_WHAT IS REQUIRED_: For every line below, set down an identical copy.

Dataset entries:
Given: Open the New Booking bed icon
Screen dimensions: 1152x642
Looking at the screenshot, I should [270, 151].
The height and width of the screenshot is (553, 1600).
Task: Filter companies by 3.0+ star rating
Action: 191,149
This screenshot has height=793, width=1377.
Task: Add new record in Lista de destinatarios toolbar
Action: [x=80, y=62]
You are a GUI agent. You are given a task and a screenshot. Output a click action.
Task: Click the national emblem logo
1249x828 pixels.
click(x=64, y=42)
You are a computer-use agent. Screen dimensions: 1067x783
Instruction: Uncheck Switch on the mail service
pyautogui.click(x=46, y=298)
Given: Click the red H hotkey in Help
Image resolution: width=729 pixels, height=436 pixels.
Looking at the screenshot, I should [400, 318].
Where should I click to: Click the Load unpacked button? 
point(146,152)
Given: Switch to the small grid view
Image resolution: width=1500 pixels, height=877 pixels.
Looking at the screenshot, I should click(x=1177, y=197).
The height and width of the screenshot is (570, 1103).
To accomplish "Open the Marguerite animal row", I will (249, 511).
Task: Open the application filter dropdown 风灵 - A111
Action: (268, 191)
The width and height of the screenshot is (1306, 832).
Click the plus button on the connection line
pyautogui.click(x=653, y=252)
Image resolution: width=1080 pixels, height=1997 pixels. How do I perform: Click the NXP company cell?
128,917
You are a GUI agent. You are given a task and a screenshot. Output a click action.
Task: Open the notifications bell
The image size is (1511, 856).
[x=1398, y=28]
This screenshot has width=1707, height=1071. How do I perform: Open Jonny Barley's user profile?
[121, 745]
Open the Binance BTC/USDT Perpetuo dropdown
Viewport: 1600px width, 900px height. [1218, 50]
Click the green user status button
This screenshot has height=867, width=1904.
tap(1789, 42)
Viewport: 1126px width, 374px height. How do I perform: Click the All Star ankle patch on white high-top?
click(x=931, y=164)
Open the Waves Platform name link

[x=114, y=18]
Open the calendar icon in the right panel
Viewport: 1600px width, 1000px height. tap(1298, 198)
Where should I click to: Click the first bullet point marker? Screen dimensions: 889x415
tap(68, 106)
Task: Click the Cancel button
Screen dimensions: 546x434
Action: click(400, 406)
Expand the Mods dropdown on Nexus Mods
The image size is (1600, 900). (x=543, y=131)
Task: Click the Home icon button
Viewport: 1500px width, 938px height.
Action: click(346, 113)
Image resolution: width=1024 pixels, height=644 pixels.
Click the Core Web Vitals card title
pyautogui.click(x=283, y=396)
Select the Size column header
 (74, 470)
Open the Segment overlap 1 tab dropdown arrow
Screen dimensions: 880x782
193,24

_WRITTEN RESPONSE_:
Given: Open the New Booking bed icon
Screen dimensions: 1152x642
Looking at the screenshot, I should [270, 151].
The height and width of the screenshot is (553, 1600).
Task: Filter companies by 3.0+ star rating
Action: 191,149
This screenshot has height=793, width=1377.
Task: Add new record in Lista de destinatarios toolbar
Action: [x=80, y=62]
You are a GUI agent. You are given a task and a screenshot. Output a click action.
Task: Click the national emblem logo
1249x828 pixels.
click(x=64, y=42)
You are a computer-use agent. Screen dimensions: 1067x783
Instruction: Uncheck Switch on the mail service
pyautogui.click(x=46, y=298)
Given: Click the red H hotkey in Help
Image resolution: width=729 pixels, height=436 pixels.
Looking at the screenshot, I should [400, 318].
Where should I click to: Click the Load unpacked button? 
point(146,152)
Given: Switch to the small grid view
Image resolution: width=1500 pixels, height=877 pixels.
Looking at the screenshot, I should click(x=1177, y=197).
The height and width of the screenshot is (570, 1103).
To accomplish "Open the Marguerite animal row", I will (249, 511).
Task: Open the application filter dropdown 风灵 - A111
Action: (268, 191)
The width and height of the screenshot is (1306, 832).
Click the plus button on the connection line
pyautogui.click(x=653, y=252)
Image resolution: width=1080 pixels, height=1997 pixels. How do I perform: Click the NXP company cell?
128,917
You are a GUI agent. You are given a task and a screenshot. Output a click action.
Task: Open the notifications bell
The image size is (1511, 856).
[x=1398, y=28]
This screenshot has width=1707, height=1071. How do I perform: Open Jonny Barley's user profile?
[121, 745]
Open the Binance BTC/USDT Perpetuo dropdown
Viewport: 1600px width, 900px height. [1218, 50]
Click the green user status button
This screenshot has height=867, width=1904.
tap(1789, 42)
Viewport: 1126px width, 374px height. How do I perform: Click the All Star ankle patch on white high-top?
click(x=931, y=164)
Open the Waves Platform name link

[x=114, y=18]
Open the calendar icon in the right panel
Viewport: 1600px width, 1000px height. tap(1298, 198)
Where should I click to: Click the first bullet point marker? Screen dimensions: 889x415
tap(68, 106)
Task: Click the Cancel button
Screen dimensions: 546x434
Action: click(400, 406)
Expand the Mods dropdown on Nexus Mods
The image size is (1600, 900). (x=543, y=131)
Task: Click the Home icon button
Viewport: 1500px width, 938px height.
Action: click(346, 113)
Image resolution: width=1024 pixels, height=644 pixels.
Click the Core Web Vitals card title
pyautogui.click(x=283, y=396)
Select the Size column header
 (74, 470)
Open the Segment overlap 1 tab dropdown arrow
Screen dimensions: 880x782
193,24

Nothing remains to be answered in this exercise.